Dès l’automne dernier, d’importantes difficultés techniques et l’ouverture d’une enquête sur l’origine d’une pollution au sucre dans une portion du canal du Loing avaient causé l’arrêt de l’activité du site de production. Les betteraves étaient alors transformées, en prestation, dans les sucreries de Cristal Union à proximité, dans les usines d’Arcis-sur-Aube, de Pithiviers et de Corbeilles.
« Depuis, la sucrerie Ouvré n’a eu de cesse de rechercher des solutions permettant une reprise rapide de l’activité », souligne le PDG dans un communiqué du 14 janvier, mais le coût de réhabilitation, de plusieurs millions d’euros, « dépasse nos capacités financières », alors que les banques se sont retirées du projet. Pour proposer une solution aux producteurs, Julien Ouvré a conclu un « accord de partenariat » avec la coopérative Cristal Union.

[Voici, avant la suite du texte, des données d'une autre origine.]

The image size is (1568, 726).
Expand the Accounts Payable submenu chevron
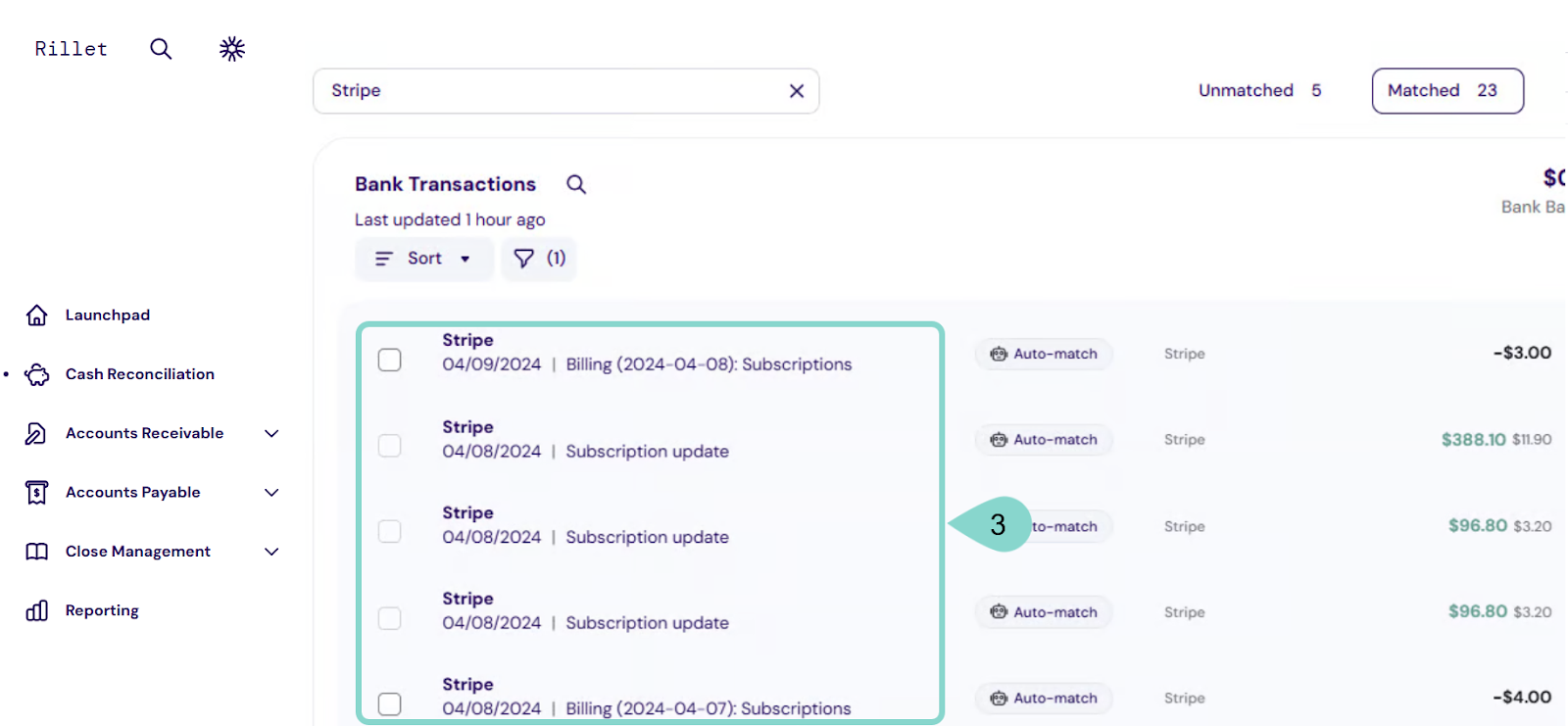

Cristal Union et Tereos sur les rangs
Sous condition d’un engagement massif des planteurs avec Cristal Union, cet accord comprendrait le rachat d’actifs (stock de sucre…), et permettrait aussi à la sucrerie Ouvré d’accompagner l’ensemble des 109 salariés, et d’honorer ses engagements en cours vis-à-vis des planteurs. Un complément de prix de la récolte de 2023 et une partie de la récolte de 2024 restent en effet à payer aux producteurs. Ces derniers, qui représentent environ 5 000 ha de betteraves, ont été invités par Cristal Union à participer à des réunions locales les 13 et 14 janvier. Des contrats pour la récolte de 2025 pourraient leur être proposés en tant que nouveaux coopérateurs, ou tiers non associés via un engagement annuel.

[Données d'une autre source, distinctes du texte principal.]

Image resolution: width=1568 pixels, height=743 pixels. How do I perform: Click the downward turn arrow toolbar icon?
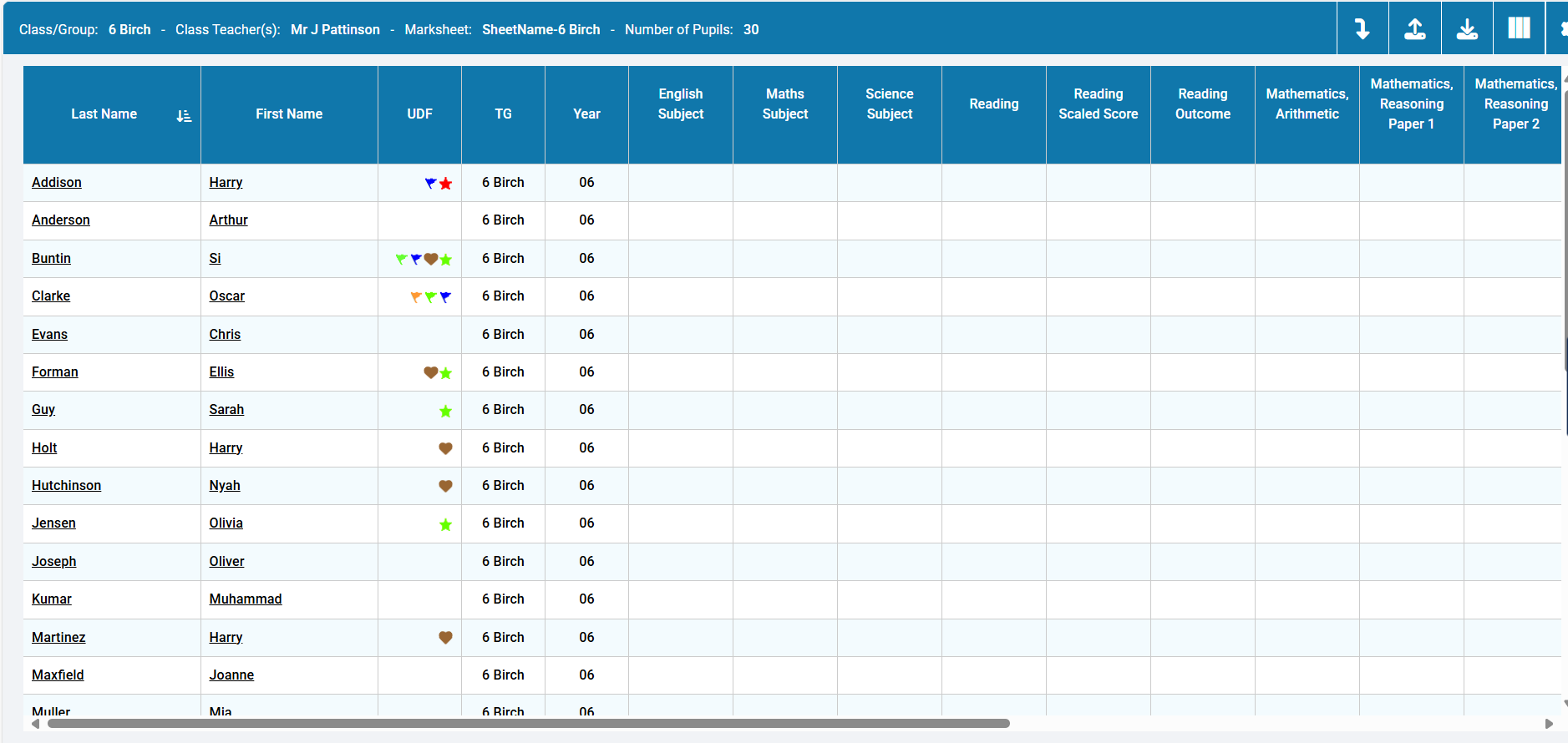(1362, 29)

Si Cristal Union joue la carte du lien déjà existant entre les deux groupes et de la proximité géographique grâce à plusieurs de ces outils qui ont transformé la production de 2024, ce n’est pas le seul acteur a se positionner. Tereos organise aussi des réunions d’information les 16, 17 et 20 janvier, « pour présenter la coopérative et les conditions d’apport des betteraves » en tant que coopérateur ou non. « L’objectif est de répondre aux attentes des agriculteurs et de conforter l’approvisionnement de notre sucrerie d’Artenay sur une durée de campagne moyenne de 110 jours », précise Tereos.

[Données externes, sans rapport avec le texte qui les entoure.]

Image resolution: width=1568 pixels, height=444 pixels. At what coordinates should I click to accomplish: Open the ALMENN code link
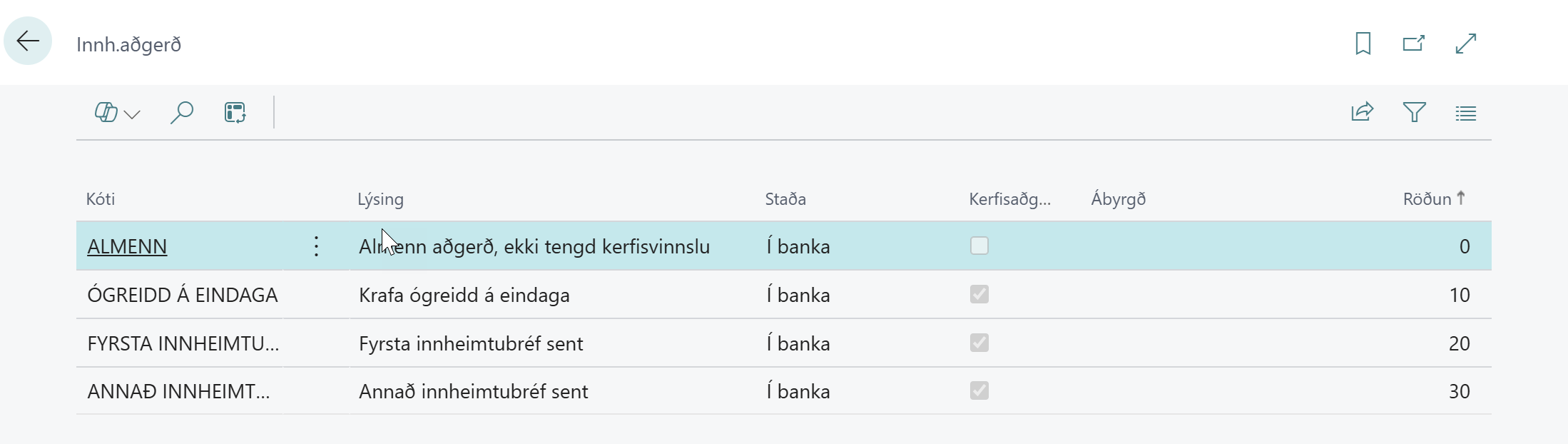coord(127,246)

Du côté des planteurs, si la plupart aimeraient prendre le temps de la réflexion avant de s’engager, une certaine pression de la part des industriels est palpable. « Pour mettre toutes les chances de mon côté d’être payé les 18 €/t manquants de la récolte de 2023 et les 50 % du prix de ma récolte de 2024, je pense m’engager un an chez Cristal Union, pour voir comment cela se passe », confie un agriculteur.
Dans le département, il reste une dernière sucrerie familiale indépendante, Lesaffre Frères, à Nangis.